Last month I wrote about my buddy Laura Bradford and her efforts to raise awareness and money to fight Multiple Sclerosis. Many of you asked how you could help. Here you go . . . On April 13 I'm joining other friends and writers to walk with Laura--you can join us from afar by making a pledge to our team--we've nearly reached our goal of $2000.
Now, updates to my WIP, tentatively titled Spinning. One nice thing--for a writer-- about traveling is the dead time/thinking time. Waiting in the airport, killing time in the hotel room (I mean, you can't drink grapefruit martinis all the time!), sitting on the airplane after I've finished the crossword puzzles I brought with me. I even had an 80+ minute car drive that gave me more pondering time. As I've mentioned, I'm trying to think through the whole story arc as fully as I can before I hunker down for the bulk of the writing. Here's what I've figured out/learned about my writing process:
~I'm not good at waiting when the characters start talking to me. So, I've written a prologue (just 2 pages, but still) that's already been vetted and approved by a talented and brilliant writer (Hi Amy!). I'm still committed to working out the story arc, but when the words come bubbling up I can't just shove them back down.
~Narrative Voice/POV is all. I spent much of my "thinking time" rolling options around and trying them out. First person? But that's going to be complicated since I want to show this story through three different characters. So, I'm leaning towards 3rd person for all three. Next to work out . . . do they each get their own chapters? Or will I just vary it by scene? I even toyed with the idea of having each one tell a third of the story--first Maggie, then Jim, then Grandma, but I knew I needed to have a rationalization for whatever device I chose. And I've decided since they are all in it together, growing, changing, learning, I'm going to let them tell it as naturally as I can, which to me means the POV will shift within chapters. Stay tuned.
~Each book chooses the way it's going to be written. Yesterday, in the airport, I did something I've never ever done before. Sitting at the gate, waiting, I opened up my laptop and wrote 4 pages of chapter one. Yes I did. I know writers who say they can write anywhere. I've never been one of them. I like my talismans: crisp new legal pad, new package of Uni-Ball pens, good coffee, a quiet house. In cold weather I sit in the living room by the fire. In warm, I'm outside on my front porch. I write the first draft in long-hand. But yesterday, I was in the airport (Gate A-1), announcements blaring out, a couple behind me bickering, no ink pens or legal pads handy. But, earlier that morning an opening scene had been playing over in my mind. And I didn't want to just jot down notes. I didn't want to wait. I wanted, no needed, to capture it. Right then. So I typed. My fingers flew. And while I know it's not yet where it needs to be, I also know where I'm going.

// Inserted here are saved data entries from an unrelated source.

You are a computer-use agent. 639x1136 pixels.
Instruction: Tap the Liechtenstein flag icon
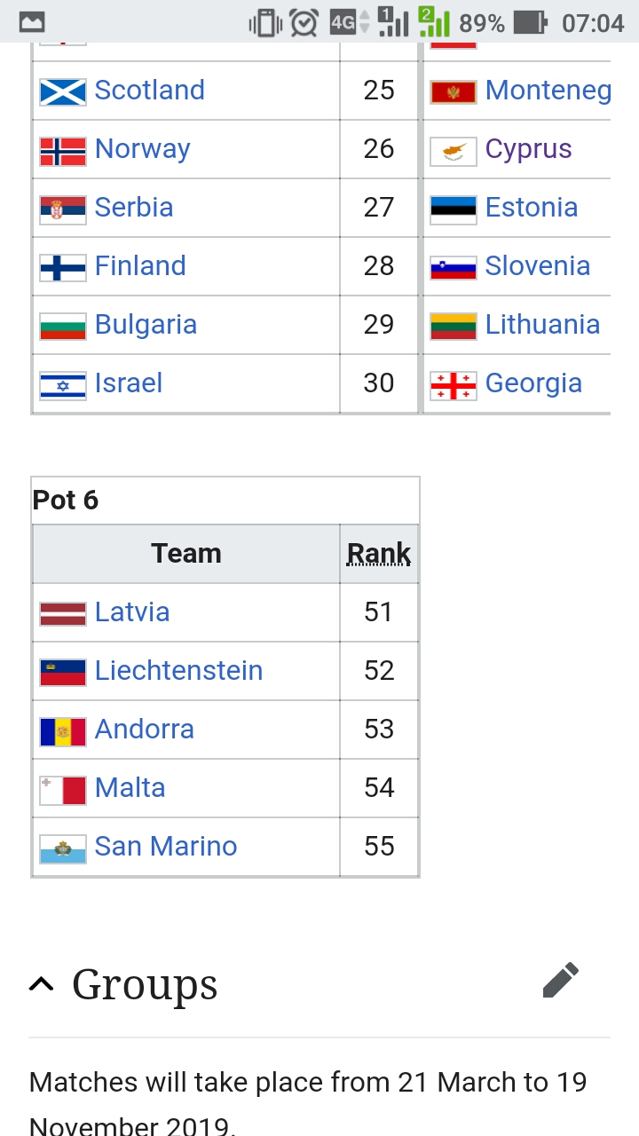[63, 672]
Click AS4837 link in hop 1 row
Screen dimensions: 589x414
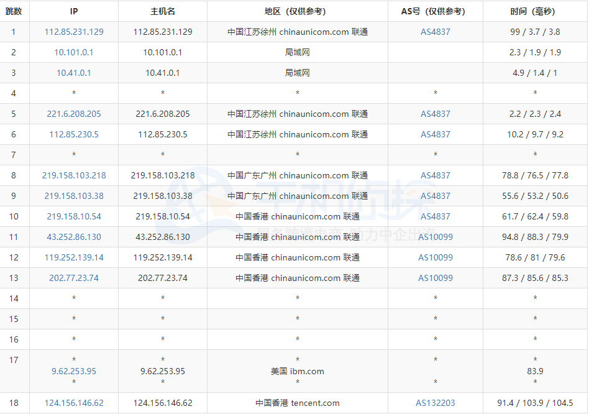coord(435,32)
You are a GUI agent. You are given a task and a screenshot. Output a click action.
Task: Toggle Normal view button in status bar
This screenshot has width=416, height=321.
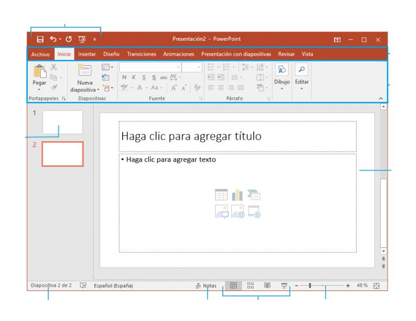point(233,286)
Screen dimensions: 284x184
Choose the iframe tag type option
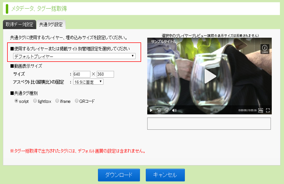(57, 101)
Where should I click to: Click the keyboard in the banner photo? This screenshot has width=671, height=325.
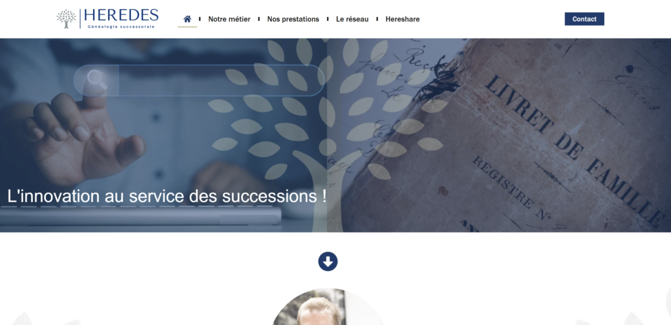(x=140, y=215)
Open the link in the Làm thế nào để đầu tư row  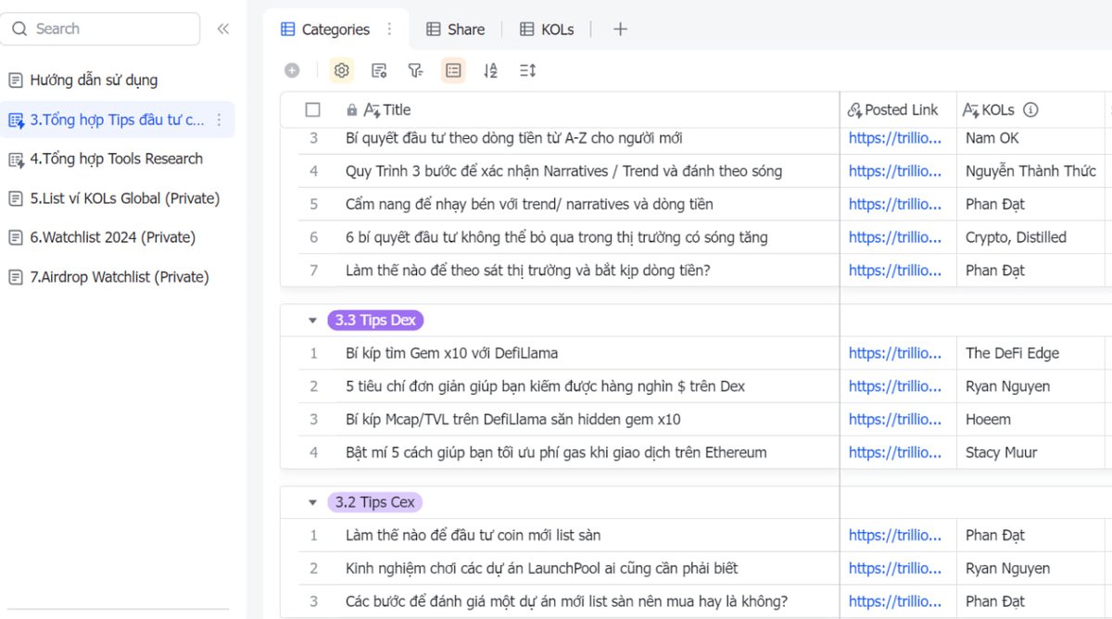895,535
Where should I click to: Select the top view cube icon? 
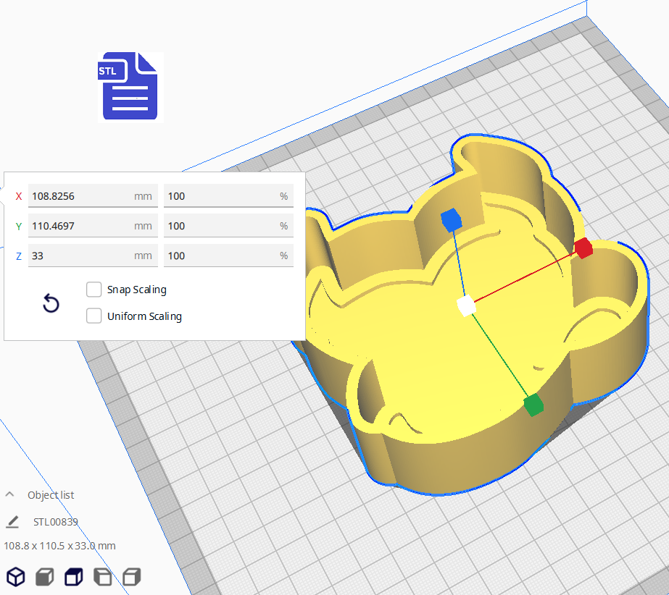73,577
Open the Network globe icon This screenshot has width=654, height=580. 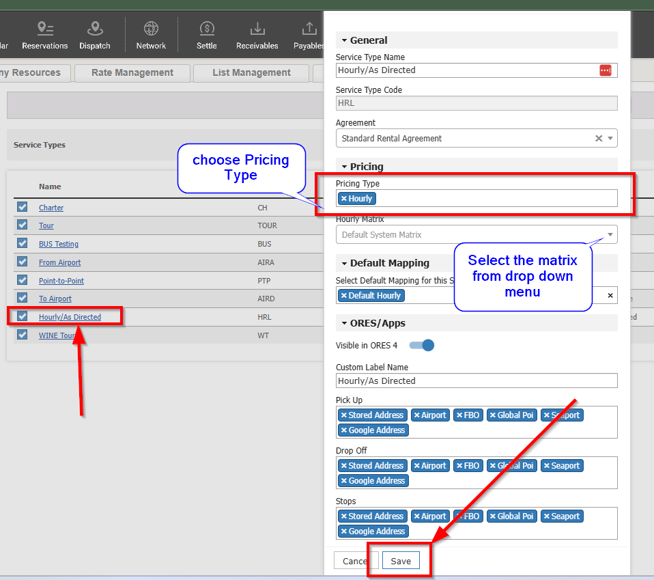(x=151, y=29)
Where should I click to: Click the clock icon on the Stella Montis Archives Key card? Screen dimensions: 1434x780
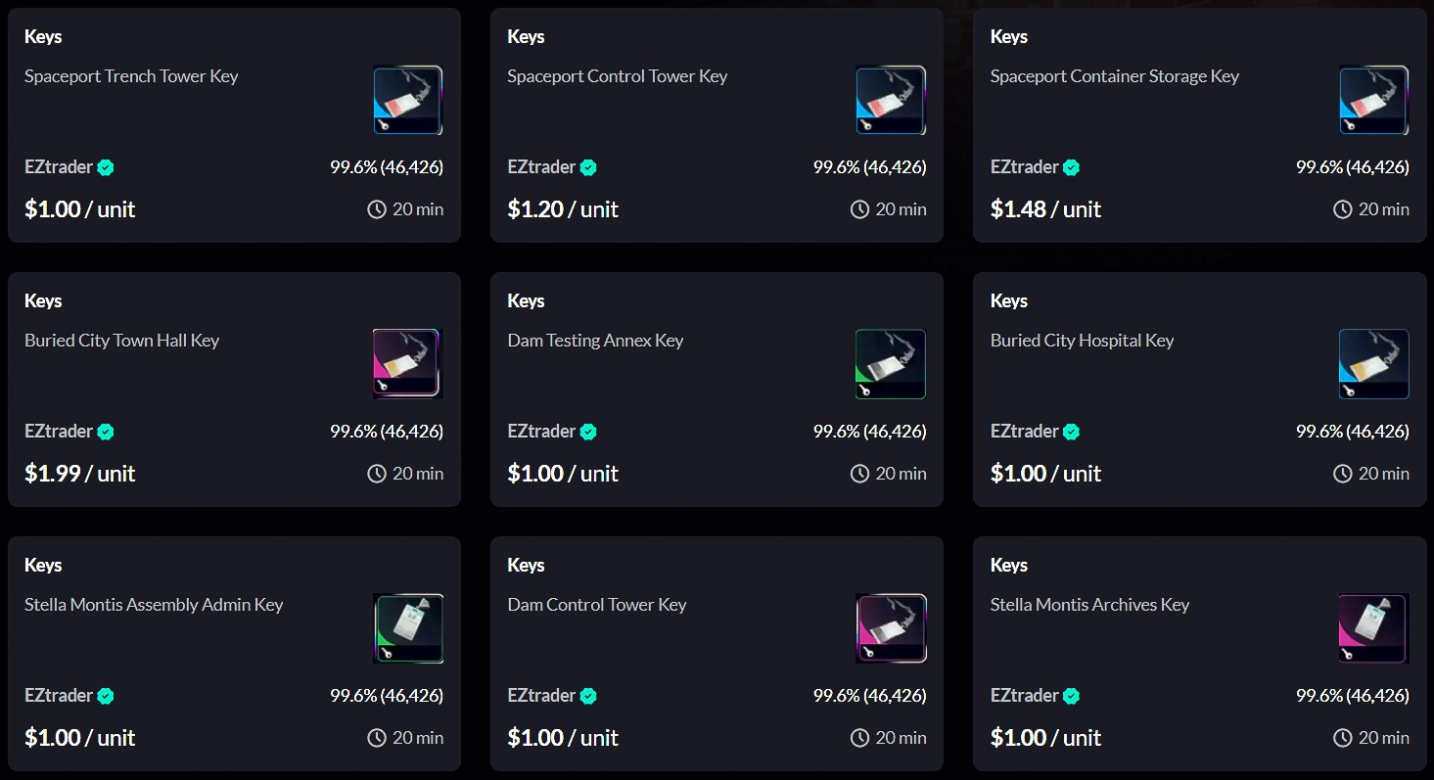pyautogui.click(x=1342, y=737)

~Don't throw too much away in the first draft. I'm a good censor. A good editor. I can always pare away a scene, lop off an unnecessary paragraph. You need to lose 20,000 words? I'm your girl. But I think I've often done too much pruning in the first draft which makes more work in the later drafts. So, yesterday, on my drive, I'd thought of two competing motivations my character has to explain one action. I examined each one trying to decide which one to go with, which one to throw out. But then, I decided to be madcap. Yup, you heard me. Write it with both. Start the scene with one, by the end, the other motivation prevails. And it was more complicated, but so's the moment. It gives more depth. It explains things. It's more human.